Dopo le critiche sui primi due capitoli della saga dedicata a Thor, il Dio del Tuono, i Marvel Studios si presentano al cinema con la loro personale reinterpretazione del Ragnarok norreno, confezionando un lavoro sicuramente differente dai suoi predecessori, ma che non riesce a sfruttare a pieno il proprio potenziale.
Sin dall’apertura si nota il distacco dai capitoli precedenti: al classico prologo di Odino narratore del passato, viene preferito un Thor intento a fingersi prigioniero di Sutur per carpire informazioni riguardanti il suo piano di distruzione di Asgard. Da qui, il Dio del Tuono ricaverà anche un’informazione inattesa sullo stesso Odino. Il film sembra decollare quando Thor finalmente decide di chiudere con la farsa, sfoggiando tutta la sua maestria nel combattimento e nella padronanza del suo fidato Mjolnir – illusione che dura giusto il tempo dell’arrivo del titolo del film.
Si torna a casa
Durante il ritorno a casa, il ritmo del film ritorna su quel leggero filo di attesa di decollo che puntualmente, nonostante i colpi di scena, non arriva mai. Si passa da Asgard, a New York, alla Norvegia (con tanto di fausto incontro di una rediviva Hela) allo spazio senza riuscire a gustarsi davvero le scene, che si susseguono con balzi veloci. Questa celerità è parzialmente giustificata durante l’incontro tra Thor e il Dottor Strange (il quale vive nel Sancta Sanctorum di New York, che si trova al numero 177A di Bleecker Street. Un riferimento al numero 221B di Baker Street che gli amanti della BBC apprezzeranno, poiché Benedict Cumberbatch è diventato celebre proprio grazie al suo ruolo nella serie Sherlock).

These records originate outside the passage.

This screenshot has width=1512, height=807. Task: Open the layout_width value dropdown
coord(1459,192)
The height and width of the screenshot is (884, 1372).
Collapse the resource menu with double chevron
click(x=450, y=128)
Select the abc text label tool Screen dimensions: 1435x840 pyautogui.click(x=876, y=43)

Ma tutto porta solo al pericoloso arrivo della Dea della Morte sulla natia Asgard e all’umiliazione dell’armata più potente dell’universo in una sequenza simil-videogame.
…Ma il nostro eroe?
Sbattuto all’altro capo del cosmo sul pianeta-discarica Sakaar – ennesima rielaborazione maldestra di una saga, quella di Planet Hulk – che sta per colpirci. Neppure ora, nonostante un grandioso scontro gladiatorio tra Thor e Hulk e l’ingresso in scena di personaggi come Gran Maestro e Valkyrie, il film riesce a esplodere, ancora vittima di un’ironia eccessiva e a volte superflua che spesso oscura scenette geniali e degne di lode che ci accompagneranno fino alla fine, quando Thor dovrà ricordarsi chi lui sia.
Il film nasceva con potenzialità grandiose grazie alla saga fumettistica, al mito norreno del Ragnarok e all’unione con la saga di Planet Hulk. Per non parlare del cast abile, preparato e arricchito da attori del calibro di Karl Urban, Kate Blanchett e Jeff Goldblum, che avevano la possibilità di mostrarci la piena maturazione dei personaggi principali.

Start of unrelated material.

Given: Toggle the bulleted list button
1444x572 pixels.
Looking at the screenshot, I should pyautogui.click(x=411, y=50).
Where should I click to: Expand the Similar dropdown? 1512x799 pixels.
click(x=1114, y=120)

Tutte queste potenzialità però vengono solamente intraviste: colpa degli sceneggiatori, dello stesso regista e del protagonista maschile principale, che hanno voluto puntare tutto sull’ironia e sulle battute in pieno stile Guardiani della Galassia, creando un prodotto sì in linea con gli ormai canonici standard dei Marvel Studios, ma tiepido e incompleto.

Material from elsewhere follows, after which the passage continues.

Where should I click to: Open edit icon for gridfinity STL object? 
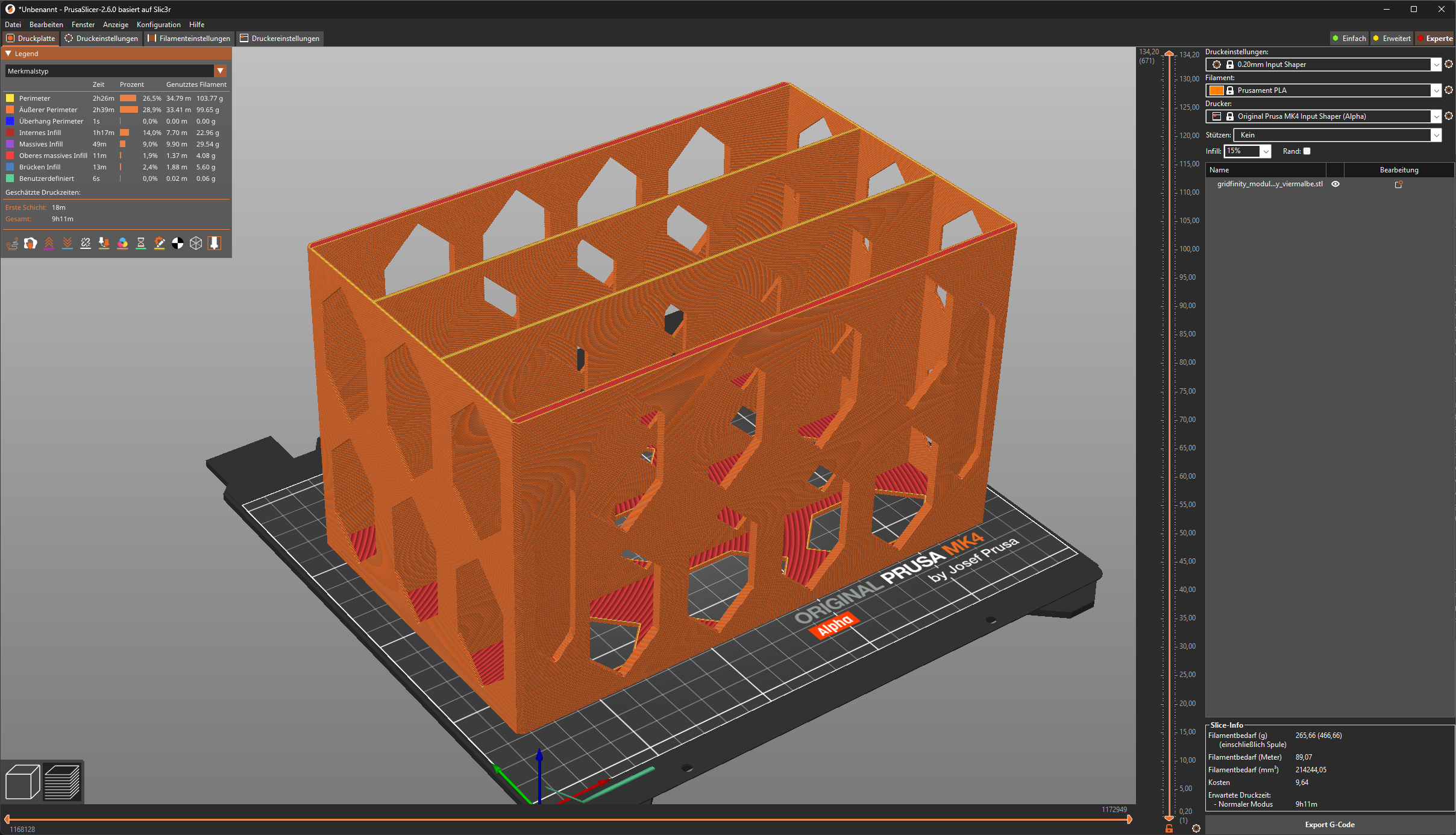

La trama e la profondità dell’opera si perdono del tutto in un prodotto capace di intrattenere al cinema solo grazie a quella speranza illusoria che prima o poi esso possa decollare davvero. Un film da sufficienza tirata per le masse, deludente per chi aveva amato o era riuscito ad apprezzare i capitoli precedenti di questa saga. Un film ignorante, per usare un termine coniato nella sala proiezioni. Ma un film che funge solo da collegamento tra Age of Ultron e il prossimo Infinity War. Un vero peccato di arroganza e poca lungimiranza.